Szef Google odwiedził Uniwersytet w Phenianie
Szef jednej z największych firm internetowych Google Eric Schmidt odwiedził we wtorek Uniwersytet w Phenianie w ramach wywołującej kontrowersje prywatnej wizyty. Przyglądał się, jak studenci na najlepszej uczelni w Korei Płn. korzystają z sieci - donosi AP.
Ze Schmidtem do Phenianu przybył w poniedziałek m.in. były gubernator stanu Nowy Meksyk Bill Richardson, który w ciągu ubiegłych 20 lat kilkakrotnie podróżował do Korei Płn.
Jak poinformowała agencja Associated Press, studenci pokazywali amerykańskim gościom, w jaki sposób wyszukują dokumenty przy użyciu Google i Wikipedii. Więcej szczegółów nie podano.
W komunistycznej Koreańskiej Republice Ludowo-Demokratycznej korzystanie z internetu wymaga zezwolenia władz i jest obwarowane restrykcjami. Większość tamtejszych internautów ma dostęp tylko do krajowego systemu intranet, a nie do globalnej sieci World Wide Web.
Celem czterodniowej prywatnej wizyty Schmidta i Richardsona ma być - jak mówią oni sami - m.in. wyjednanie uwolnienia aresztowanego tam w ubiegłym roku obywatela USA pochodzenia koreańskiego, przewodnika wycieczek Kennetha Bae.
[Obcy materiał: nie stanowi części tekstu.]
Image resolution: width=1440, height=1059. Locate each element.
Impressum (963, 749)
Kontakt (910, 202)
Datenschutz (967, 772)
Krytycznie do wizyty Amerykanów w Korei Płn. odniosły się władze USA. Wizyty nastąpiła w niecały miesiąc po wystrzeleniu przez Koreę Północną sztucznego satelity ziemi. Zdaniem Waszyngtonu był to w rzeczywistości test rakiety balistycznej, a więc złamanie rezolucji Rady Bezpieczeństwa ONZ, zabraniającej Phenianowi dalszego forsowania zbrojeń nuklearnych i rakietowych.